= Beginning of Section =
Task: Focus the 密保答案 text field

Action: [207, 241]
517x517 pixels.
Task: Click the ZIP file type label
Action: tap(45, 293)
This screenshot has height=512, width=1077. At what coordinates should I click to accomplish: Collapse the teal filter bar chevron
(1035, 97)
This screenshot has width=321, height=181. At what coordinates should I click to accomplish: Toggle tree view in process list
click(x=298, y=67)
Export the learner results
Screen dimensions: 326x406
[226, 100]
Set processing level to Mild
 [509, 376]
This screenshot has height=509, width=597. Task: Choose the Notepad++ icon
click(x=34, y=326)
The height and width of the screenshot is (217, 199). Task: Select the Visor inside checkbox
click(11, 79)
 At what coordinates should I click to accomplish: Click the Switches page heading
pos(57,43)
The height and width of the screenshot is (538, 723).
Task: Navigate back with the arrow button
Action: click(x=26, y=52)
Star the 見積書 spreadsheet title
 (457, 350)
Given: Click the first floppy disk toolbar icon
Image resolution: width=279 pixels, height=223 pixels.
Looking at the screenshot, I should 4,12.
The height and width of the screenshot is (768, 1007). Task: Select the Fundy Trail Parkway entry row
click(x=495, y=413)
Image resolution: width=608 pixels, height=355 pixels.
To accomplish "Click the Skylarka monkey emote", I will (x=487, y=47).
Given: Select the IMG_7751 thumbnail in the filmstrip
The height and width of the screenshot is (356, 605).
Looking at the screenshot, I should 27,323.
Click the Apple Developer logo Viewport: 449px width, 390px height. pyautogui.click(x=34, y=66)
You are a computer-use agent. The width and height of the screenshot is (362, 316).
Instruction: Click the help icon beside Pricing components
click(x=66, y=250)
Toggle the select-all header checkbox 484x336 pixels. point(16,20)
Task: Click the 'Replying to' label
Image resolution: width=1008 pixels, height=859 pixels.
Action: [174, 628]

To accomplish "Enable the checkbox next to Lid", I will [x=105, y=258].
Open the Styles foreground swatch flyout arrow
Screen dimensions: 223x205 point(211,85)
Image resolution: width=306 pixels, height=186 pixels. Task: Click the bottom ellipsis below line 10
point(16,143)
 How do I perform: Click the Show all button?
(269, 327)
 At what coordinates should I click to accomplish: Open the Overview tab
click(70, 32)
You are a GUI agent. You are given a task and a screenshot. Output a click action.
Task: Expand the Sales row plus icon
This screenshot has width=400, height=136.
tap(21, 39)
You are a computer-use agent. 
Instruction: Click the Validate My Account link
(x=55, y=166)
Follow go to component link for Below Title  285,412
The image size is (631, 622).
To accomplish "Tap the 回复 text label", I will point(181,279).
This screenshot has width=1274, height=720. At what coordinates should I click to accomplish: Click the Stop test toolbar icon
= End of Section =
Your goal — Produce the entries above once more, identical in every detail.

Response to this exercise —
Task: Focus the 密保答案 text field

Action: [207, 241]
517x517 pixels.
Task: Click the ZIP file type label
Action: tap(45, 293)
This screenshot has height=512, width=1077. At what coordinates should I click to accomplish: Collapse the teal filter bar chevron
(1035, 97)
This screenshot has width=321, height=181. At what coordinates should I click to accomplish: Toggle tree view in process list
click(x=298, y=67)
Export the learner results
Screen dimensions: 326x406
[226, 100]
Set processing level to Mild
 [509, 376]
This screenshot has height=509, width=597. Task: Choose the Notepad++ icon
click(x=34, y=326)
The height and width of the screenshot is (217, 199). Task: Select the Visor inside checkbox
click(11, 79)
 At what coordinates should I click to accomplish: Click the Switches page heading
pos(57,43)
The height and width of the screenshot is (538, 723).
Task: Navigate back with the arrow button
Action: click(x=26, y=52)
Star the 見積書 spreadsheet title
 (457, 350)
Given: Click the first floppy disk toolbar icon
Image resolution: width=279 pixels, height=223 pixels.
Looking at the screenshot, I should 4,12.
The height and width of the screenshot is (768, 1007). Task: Select the Fundy Trail Parkway entry row
click(x=495, y=413)
Image resolution: width=608 pixels, height=355 pixels.
To accomplish "Click the Skylarka monkey emote", I will (x=487, y=47).
Given: Select the IMG_7751 thumbnail in the filmstrip
The height and width of the screenshot is (356, 605).
Looking at the screenshot, I should 27,323.
Click the Apple Developer logo Viewport: 449px width, 390px height. pyautogui.click(x=34, y=66)
You are a computer-use agent. The width and height of the screenshot is (362, 316).
Instruction: Click the help icon beside Pricing components
click(x=66, y=250)
Toggle the select-all header checkbox 484x336 pixels. point(16,20)
Task: Click the 'Replying to' label
Image resolution: width=1008 pixels, height=859 pixels.
Action: [174, 628]

To accomplish "Enable the checkbox next to Lid", I will [x=105, y=258].
Open the Styles foreground swatch flyout arrow
Screen dimensions: 223x205 point(211,85)
Image resolution: width=306 pixels, height=186 pixels. Task: Click the bottom ellipsis below line 10
point(16,143)
 How do I perform: Click the Show all button?
(269, 327)
 At what coordinates should I click to accomplish: Open the Overview tab
click(70, 32)
You are a GUI agent. You are given a task and a screenshot. Output a click action.
Task: Expand the Sales row plus icon
This screenshot has width=400, height=136.
tap(21, 39)
You are a computer-use agent. 
Instruction: Click the Validate My Account link
(x=55, y=166)
Follow go to component link for Below Title  285,412
The image size is (631, 622).
To accomplish "Tap the 回复 text label", I will point(181,279).
This screenshot has width=1274, height=720. At what coordinates should I click to accomplish: Click the Stop test toolbar icon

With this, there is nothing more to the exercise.